■ **Dataset items**
--------------------------------------------------

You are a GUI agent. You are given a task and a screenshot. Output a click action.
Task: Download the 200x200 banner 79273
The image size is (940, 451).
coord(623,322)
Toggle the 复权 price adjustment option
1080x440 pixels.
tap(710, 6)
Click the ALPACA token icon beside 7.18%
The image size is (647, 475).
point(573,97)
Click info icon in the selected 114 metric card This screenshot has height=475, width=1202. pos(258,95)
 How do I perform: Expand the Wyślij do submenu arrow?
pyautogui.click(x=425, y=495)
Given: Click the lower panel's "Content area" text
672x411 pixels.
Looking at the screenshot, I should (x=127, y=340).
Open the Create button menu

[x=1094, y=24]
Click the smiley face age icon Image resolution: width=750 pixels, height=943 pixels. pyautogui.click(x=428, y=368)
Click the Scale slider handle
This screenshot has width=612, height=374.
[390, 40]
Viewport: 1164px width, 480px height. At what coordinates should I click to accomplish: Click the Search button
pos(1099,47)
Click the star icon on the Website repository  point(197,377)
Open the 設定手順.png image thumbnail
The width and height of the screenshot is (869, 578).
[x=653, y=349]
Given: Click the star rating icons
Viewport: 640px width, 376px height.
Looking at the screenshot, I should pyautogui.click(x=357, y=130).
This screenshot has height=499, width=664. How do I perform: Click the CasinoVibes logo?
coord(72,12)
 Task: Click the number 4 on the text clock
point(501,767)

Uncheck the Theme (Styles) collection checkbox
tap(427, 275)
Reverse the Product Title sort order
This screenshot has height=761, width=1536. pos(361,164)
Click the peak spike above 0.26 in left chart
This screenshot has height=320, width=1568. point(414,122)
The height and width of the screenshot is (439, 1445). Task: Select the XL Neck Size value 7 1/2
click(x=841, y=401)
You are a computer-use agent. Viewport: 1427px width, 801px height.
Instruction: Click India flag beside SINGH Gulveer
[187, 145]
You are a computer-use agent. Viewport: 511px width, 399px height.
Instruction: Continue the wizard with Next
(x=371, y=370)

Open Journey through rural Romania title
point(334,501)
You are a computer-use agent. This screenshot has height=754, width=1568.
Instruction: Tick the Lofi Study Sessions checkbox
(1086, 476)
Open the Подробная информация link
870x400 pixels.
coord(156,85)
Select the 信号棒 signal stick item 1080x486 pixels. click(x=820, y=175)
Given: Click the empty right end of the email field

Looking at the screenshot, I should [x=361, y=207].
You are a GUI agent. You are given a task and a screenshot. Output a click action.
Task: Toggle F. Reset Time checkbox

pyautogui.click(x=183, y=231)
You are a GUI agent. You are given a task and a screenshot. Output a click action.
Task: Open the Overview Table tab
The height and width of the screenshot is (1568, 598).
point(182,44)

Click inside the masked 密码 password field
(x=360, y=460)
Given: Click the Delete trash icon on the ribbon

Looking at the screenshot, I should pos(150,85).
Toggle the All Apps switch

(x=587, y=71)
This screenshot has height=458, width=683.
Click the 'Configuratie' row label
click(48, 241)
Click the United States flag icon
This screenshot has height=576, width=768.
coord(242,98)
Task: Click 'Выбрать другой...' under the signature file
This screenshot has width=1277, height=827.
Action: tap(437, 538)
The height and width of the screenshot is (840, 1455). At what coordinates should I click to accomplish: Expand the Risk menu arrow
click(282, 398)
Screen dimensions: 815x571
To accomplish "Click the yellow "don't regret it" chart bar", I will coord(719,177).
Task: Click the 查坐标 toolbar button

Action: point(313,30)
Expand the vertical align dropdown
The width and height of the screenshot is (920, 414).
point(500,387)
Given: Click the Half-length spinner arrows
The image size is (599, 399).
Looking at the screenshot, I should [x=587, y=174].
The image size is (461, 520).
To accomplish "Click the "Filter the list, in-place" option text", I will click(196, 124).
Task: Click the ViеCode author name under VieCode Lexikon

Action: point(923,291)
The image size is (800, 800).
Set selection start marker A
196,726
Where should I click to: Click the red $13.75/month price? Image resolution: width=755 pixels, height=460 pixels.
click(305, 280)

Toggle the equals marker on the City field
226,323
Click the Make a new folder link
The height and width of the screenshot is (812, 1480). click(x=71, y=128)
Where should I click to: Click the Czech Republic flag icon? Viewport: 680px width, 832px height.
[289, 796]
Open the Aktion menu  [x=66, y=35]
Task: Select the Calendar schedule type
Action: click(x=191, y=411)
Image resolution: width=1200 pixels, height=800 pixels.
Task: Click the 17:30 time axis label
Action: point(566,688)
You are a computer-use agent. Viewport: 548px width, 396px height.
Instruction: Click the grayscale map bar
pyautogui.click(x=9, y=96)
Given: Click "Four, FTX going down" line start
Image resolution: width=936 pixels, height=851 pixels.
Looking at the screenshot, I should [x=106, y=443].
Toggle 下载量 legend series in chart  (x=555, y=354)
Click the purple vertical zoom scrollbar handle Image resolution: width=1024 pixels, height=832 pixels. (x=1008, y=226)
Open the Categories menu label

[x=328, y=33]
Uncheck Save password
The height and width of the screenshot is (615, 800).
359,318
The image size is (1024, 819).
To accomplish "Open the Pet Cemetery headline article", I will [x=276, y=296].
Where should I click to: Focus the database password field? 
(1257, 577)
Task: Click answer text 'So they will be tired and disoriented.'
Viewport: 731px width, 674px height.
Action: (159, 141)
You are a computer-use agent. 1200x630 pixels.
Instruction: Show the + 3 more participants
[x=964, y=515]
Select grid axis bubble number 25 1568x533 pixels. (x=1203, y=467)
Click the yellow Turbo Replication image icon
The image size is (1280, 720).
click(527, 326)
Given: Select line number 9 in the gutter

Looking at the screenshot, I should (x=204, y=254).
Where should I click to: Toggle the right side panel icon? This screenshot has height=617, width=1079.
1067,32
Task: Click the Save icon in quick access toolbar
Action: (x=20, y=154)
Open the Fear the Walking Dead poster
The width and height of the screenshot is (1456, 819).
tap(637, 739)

--------------------------------------------------

Print each entry exactly as it appears above.

■ **SOLVED PROBLEM**
You are a GUI agent. You are given a task and a screenshot. Output a click action.
Task: Download the 200x200 banner 79273
The image size is (940, 451).
coord(623,322)
Toggle the 复权 price adjustment option
1080x440 pixels.
tap(710, 6)
Click the ALPACA token icon beside 7.18%
The image size is (647, 475).
point(573,97)
Click info icon in the selected 114 metric card This screenshot has height=475, width=1202. pos(258,95)
 How do I perform: Expand the Wyślij do submenu arrow?
pyautogui.click(x=425, y=495)
Given: Click the lower panel's "Content area" text
672x411 pixels.
Looking at the screenshot, I should (x=127, y=340).
Open the Create button menu

[x=1094, y=24]
Click the smiley face age icon Image resolution: width=750 pixels, height=943 pixels. pyautogui.click(x=428, y=368)
Click the Scale slider handle
This screenshot has width=612, height=374.
[390, 40]
Viewport: 1164px width, 480px height. At what coordinates should I click to accomplish: Click the Search button
pos(1099,47)
Click the star icon on the Website repository  point(197,377)
Open the 設定手順.png image thumbnail
The width and height of the screenshot is (869, 578).
[x=653, y=349]
Given: Click the star rating icons
Viewport: 640px width, 376px height.
Looking at the screenshot, I should pyautogui.click(x=357, y=130).
This screenshot has height=499, width=664. How do I perform: Click the CasinoVibes logo?
coord(72,12)
 Task: Click the number 4 on the text clock
point(501,767)

Uncheck the Theme (Styles) collection checkbox
tap(427, 275)
Reverse the Product Title sort order
This screenshot has height=761, width=1536. pos(361,164)
Click the peak spike above 0.26 in left chart
This screenshot has height=320, width=1568. point(414,122)
The height and width of the screenshot is (439, 1445). Task: Select the XL Neck Size value 7 1/2
click(x=841, y=401)
You are a computer-use agent. Viewport: 1427px width, 801px height.
Instruction: Click India flag beside SINGH Gulveer
[187, 145]
You are a computer-use agent. Viewport: 511px width, 399px height.
Instruction: Continue the wizard with Next
(x=371, y=370)

Open Journey through rural Romania title
point(334,501)
You are a computer-use agent. This screenshot has height=754, width=1568.
Instruction: Tick the Lofi Study Sessions checkbox
(1086, 476)
Open the Подробная информация link
870x400 pixels.
coord(156,85)
Select the 信号棒 signal stick item 1080x486 pixels. click(x=820, y=175)
Given: Click the empty right end of the email field

Looking at the screenshot, I should [x=361, y=207].
You are a GUI agent. You are given a task and a screenshot. Output a click action.
Task: Toggle F. Reset Time checkbox

pyautogui.click(x=183, y=231)
You are a GUI agent. You are given a task and a screenshot. Output a click action.
Task: Open the Overview Table tab
The height and width of the screenshot is (1568, 598).
point(182,44)

Click inside the masked 密码 password field
(x=360, y=460)
Given: Click the Delete trash icon on the ribbon

Looking at the screenshot, I should pos(150,85).
Toggle the All Apps switch

(x=587, y=71)
This screenshot has height=458, width=683.
Click the 'Configuratie' row label
click(48, 241)
Click the United States flag icon
This screenshot has height=576, width=768.
coord(242,98)
Task: Click 'Выбрать другой...' under the signature file
This screenshot has width=1277, height=827.
Action: tap(437, 538)
The height and width of the screenshot is (840, 1455). At what coordinates should I click to accomplish: Expand the Risk menu arrow
click(282, 398)
Screen dimensions: 815x571
To accomplish "Click the yellow "don't regret it" chart bar", I will coord(719,177).
Task: Click the 查坐标 toolbar button

Action: point(313,30)
Expand the vertical align dropdown
The width and height of the screenshot is (920, 414).
point(500,387)
Given: Click the Half-length spinner arrows
The image size is (599, 399).
Looking at the screenshot, I should [x=587, y=174].
The image size is (461, 520).
To accomplish "Click the "Filter the list, in-place" option text", I will click(196, 124).
Task: Click the ViеCode author name under VieCode Lexikon

Action: point(923,291)
The image size is (800, 800).
Set selection start marker A
196,726
Where should I click to: Click the red $13.75/month price? Image resolution: width=755 pixels, height=460 pixels.
click(305, 280)

Toggle the equals marker on the City field
226,323
Click the Make a new folder link
The height and width of the screenshot is (812, 1480). click(x=71, y=128)
Where should I click to: Click the Czech Republic flag icon? Viewport: 680px width, 832px height.
[289, 796]
Open the Aktion menu  [x=66, y=35]
Task: Select the Calendar schedule type
Action: click(x=191, y=411)
Image resolution: width=1200 pixels, height=800 pixels.
Task: Click the 17:30 time axis label
Action: point(566,688)
You are a computer-use agent. Viewport: 548px width, 396px height.
Instruction: Click the grayscale map bar
pyautogui.click(x=9, y=96)
Given: Click "Four, FTX going down" line start
Image resolution: width=936 pixels, height=851 pixels.
Looking at the screenshot, I should [x=106, y=443].
Toggle 下载量 legend series in chart  (x=555, y=354)
Click the purple vertical zoom scrollbar handle Image resolution: width=1024 pixels, height=832 pixels. (x=1008, y=226)
Open the Categories menu label

[x=328, y=33]
Uncheck Save password
The height and width of the screenshot is (615, 800).
359,318
The image size is (1024, 819).
To accomplish "Open the Pet Cemetery headline article", I will [x=276, y=296].
Where should I click to: Focus the database password field? 
(1257, 577)
Task: Click answer text 'So they will be tired and disoriented.'
Viewport: 731px width, 674px height.
Action: (159, 141)
You are a computer-use agent. 1200x630 pixels.
Instruction: Show the + 3 more participants
[x=964, y=515]
Select grid axis bubble number 25 1568x533 pixels. (x=1203, y=467)
Click the yellow Turbo Replication image icon
The image size is (1280, 720).
click(527, 326)
Given: Select line number 9 in the gutter

Looking at the screenshot, I should (x=204, y=254).
Where should I click to: Toggle the right side panel icon? This screenshot has height=617, width=1079.
1067,32
Task: Click the Save icon in quick access toolbar
Action: (x=20, y=154)
Open the Fear the Walking Dead poster
The width and height of the screenshot is (1456, 819).
tap(637, 739)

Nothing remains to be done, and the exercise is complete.